GOAL OF THE EXERCISE: When you spot the word "agent" in a line of the data below, copy that line.

TASK INPUT:
* * * *
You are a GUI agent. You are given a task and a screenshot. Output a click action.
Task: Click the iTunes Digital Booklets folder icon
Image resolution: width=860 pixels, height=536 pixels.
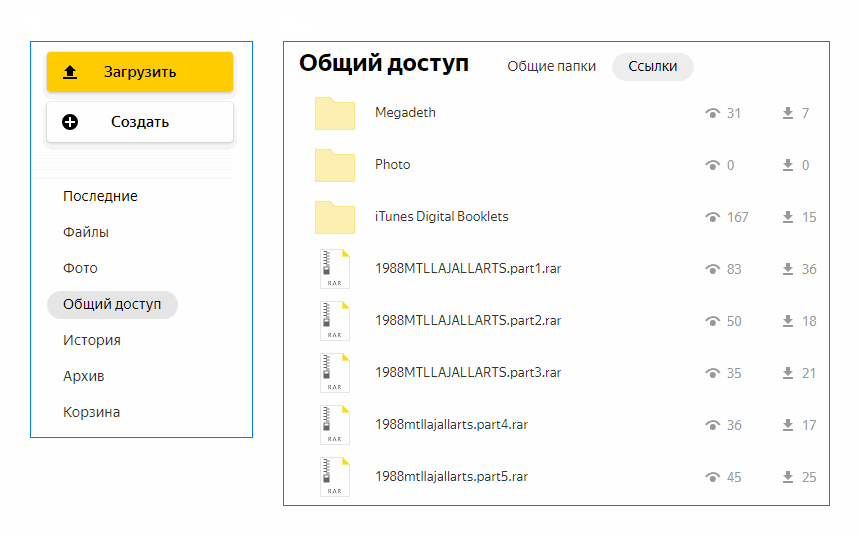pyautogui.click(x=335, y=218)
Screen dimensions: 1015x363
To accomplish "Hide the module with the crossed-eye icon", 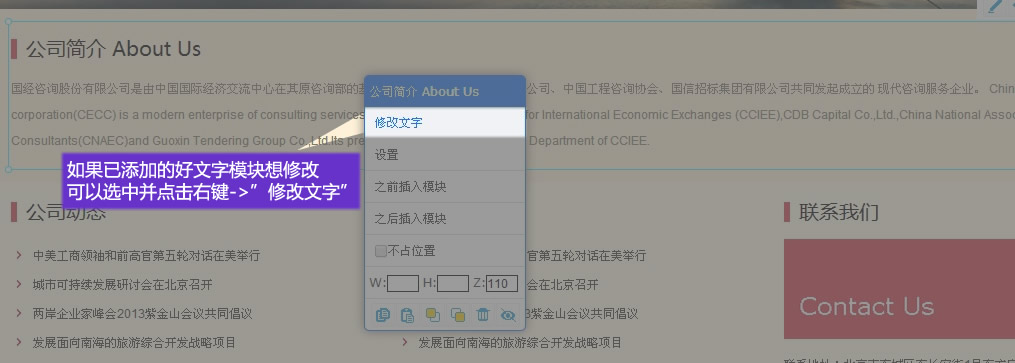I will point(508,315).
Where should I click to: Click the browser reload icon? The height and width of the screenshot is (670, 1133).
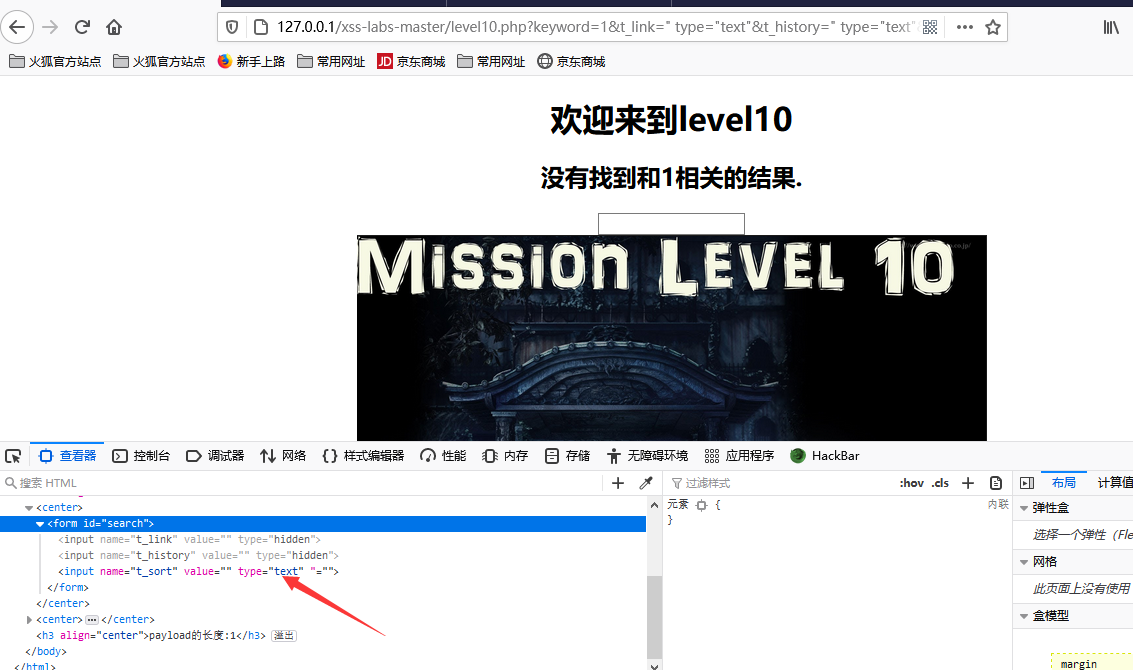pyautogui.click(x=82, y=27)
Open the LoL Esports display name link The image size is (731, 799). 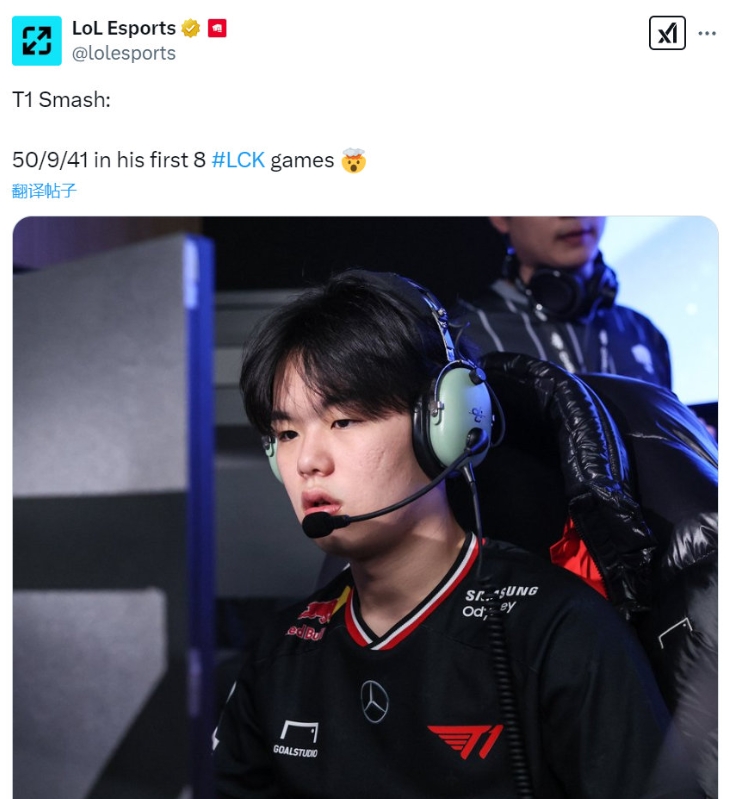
* * * *
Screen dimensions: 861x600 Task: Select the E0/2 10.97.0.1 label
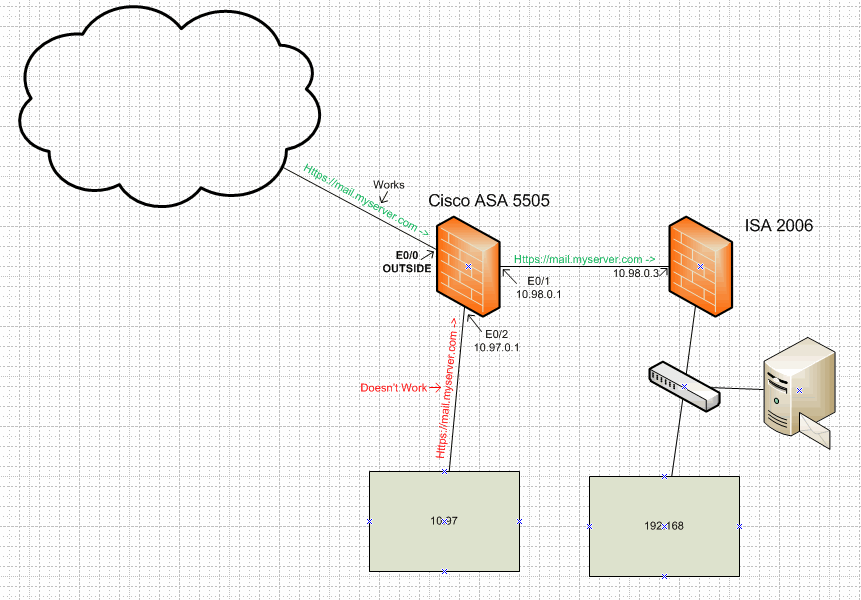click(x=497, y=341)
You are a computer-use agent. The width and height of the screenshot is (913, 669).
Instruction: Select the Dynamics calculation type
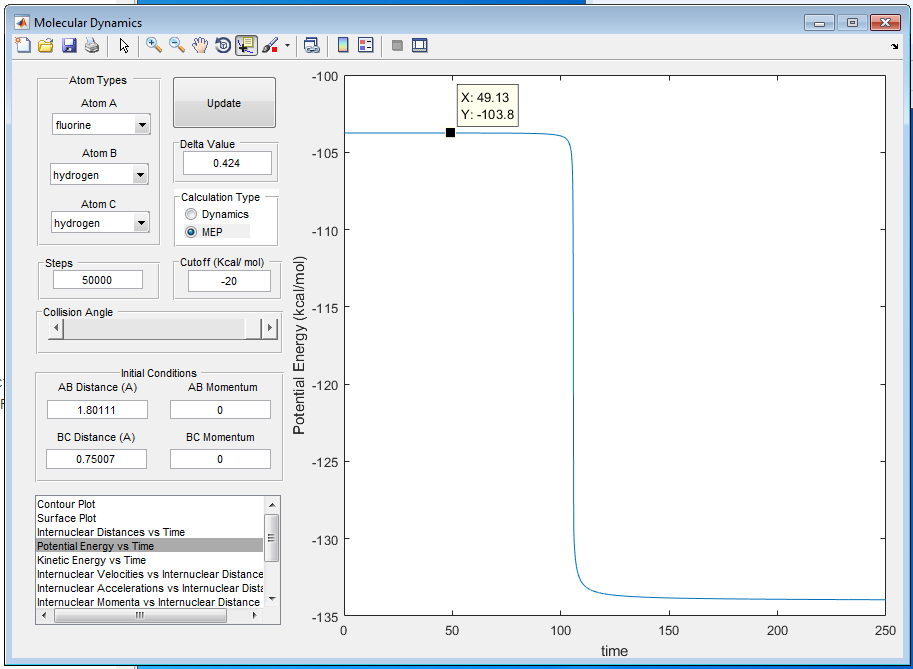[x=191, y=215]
* * * *
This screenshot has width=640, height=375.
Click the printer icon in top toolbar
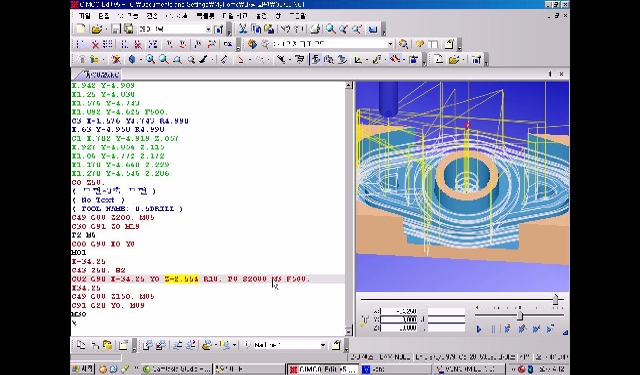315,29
* * * *
RESPONSE TO THE EXERCISE:
You are a GUI agent. You are given a task and a screenshot. Output a click action.
You are a computer-use agent. The width and height of the screenshot is (913, 669).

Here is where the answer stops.